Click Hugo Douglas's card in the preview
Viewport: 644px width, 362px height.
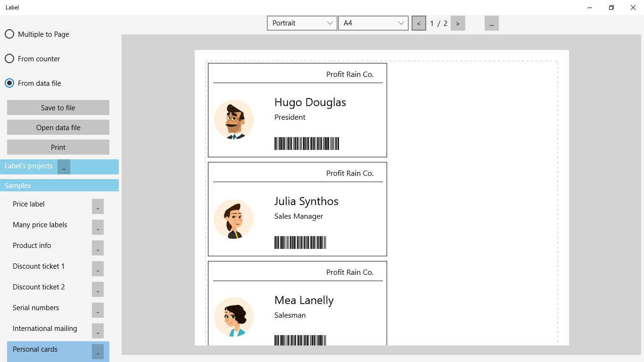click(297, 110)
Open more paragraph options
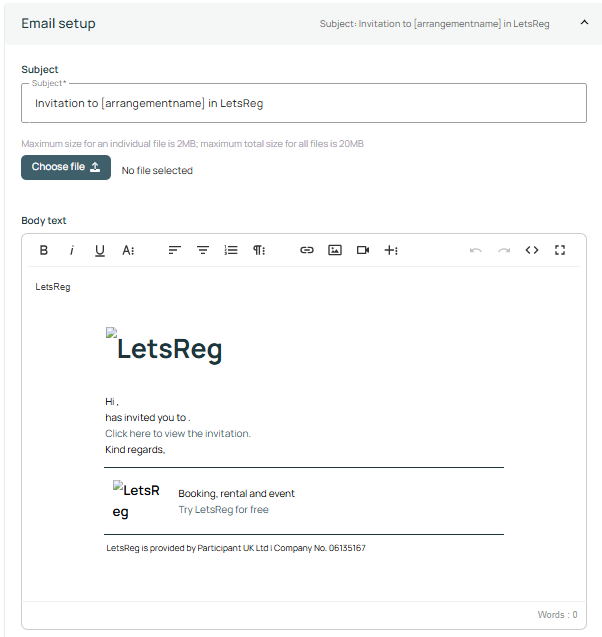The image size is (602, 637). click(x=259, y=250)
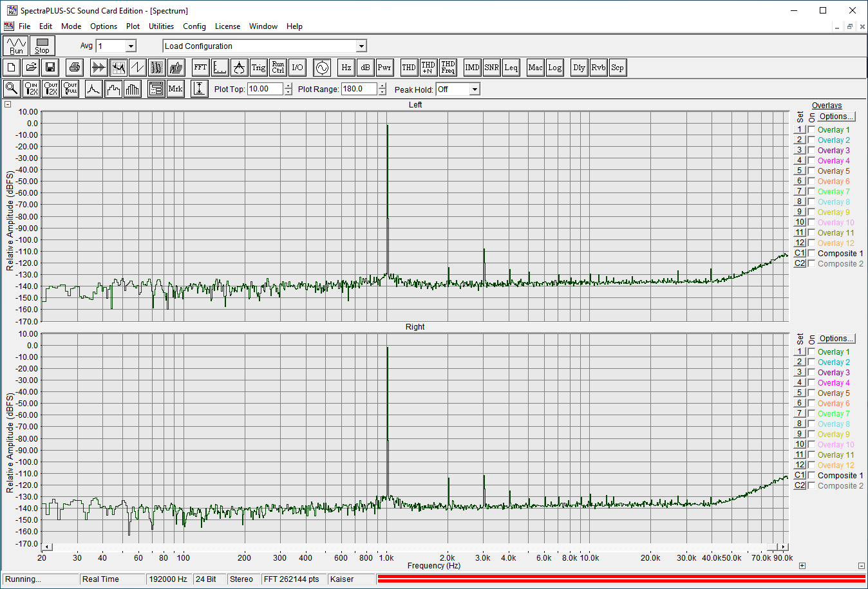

* * *

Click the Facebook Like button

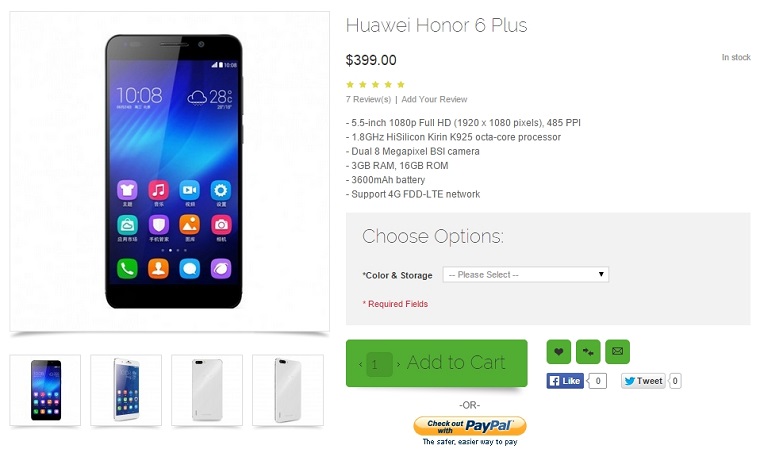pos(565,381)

* Objective:
Can you reproduce word for word everything in the material from the line containing "Click Hugo Douglas's card in the preview" down to the line containing "The image size", with the pictures left out?

* Output for this exercise:
Click Hugo Douglas's card in the preview
Viewport: 644px width, 362px height.
click(297, 110)
Open more paragraph options
The image size is (602, 637). click(x=259, y=250)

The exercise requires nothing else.